During the 1990s, Sheldon Adelson became one of the leading entrepreneurs in the gambling industry as the primary developer and owner of the Venetian Casino resort on the Las Vegas Strip.
Adelson was born in 1933 in Boston, the son of a cab driver. He worked hard and studied hard as a youth. He received a bachelor’s degree in real estate and corporate finance from the City University of New York. After a period of service in the United States Army, Adelson set upon a plan to make himself fabulously rich. He succeeded more than one time.  As a venture capitalist in the 1960s, he acquired scores of companies, only to see his budding financial empire fall as the stock market took a plunge in 1969. He came back by developing a series of trade shows, the most important of which was COMDEX, the leading computer dealers’ exposition, and by the 1980s, the leading annual convention in Las Vegas each year. The success of the show led to other ventures such as developing airlines. That success also focused his attention upon Las Vegas. The convention was a gold mine for Adelson, but even Las Vegas did not have enough convention space. He privately built a facility next to the Las Vegas Convention Center and gave it to the county, realizing that his revenues from his big show would cover his capital costs in a few years. But he wanted more – his own convention center.
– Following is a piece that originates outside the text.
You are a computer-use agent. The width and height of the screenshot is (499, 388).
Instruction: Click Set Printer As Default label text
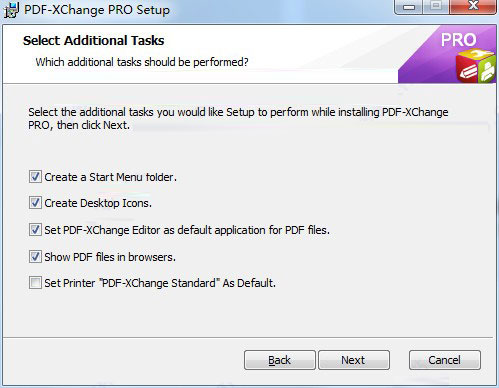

The Venetian Casino owned by Sheldon Adelson is the first two-billion-dollar casino property anywhere.
In the late 1980s, Sheldon Adelson was able to finance the purchase of the Sands Casino Hotel from its owner, Kirk Kerkorian. In 1989, it was licensed by the Nevada Gaming Commission, and Adelson became a casino magnate. Actually he was just holding on to the property waiting for something bigger. In 1993, he built the Sands Exposition Center, a one-million-square-foot convention facility on the Sands property. But he was still waiting for something bigger. His chance to “do something” with the Sands came in 1995 when he was able to sell the COMDEX show and sixteen other trade shows for $860 million. The next year he imploded (blew up) the Sands, and he devoted his new resources to the construction of the Venetian Hotel. The Venetian opened in April 1999 with a 113,000-square-foot casino, a shopping mall set alongside canals with gondolas, and 500,000 feet of new convention space. The hotel’s thirty-three-story tower and 3,000 rooms featured luxuries not found elsewhere. The basic room was over 700 square feet, making it the largest standard room for a hotel anywhere. The total square footage of the rooms actually exceeded that of the MGM Grand, with its 5,009 rooms. The facility had a first-phase price tag of $1.5 billion “plus.” The “plus” was the result of the fact that others paid the price. Adelson leased all the space for shops and restaurants, keeping only the casino, hotel, and meeting areas under his financial control. As the new century began, the revenues for the casino were meeting all expectations and then some, and Adelson was planning a phase-two construction of a museum and a new casino and hotel tower with 3,036 rooms adjacent to the Venetian.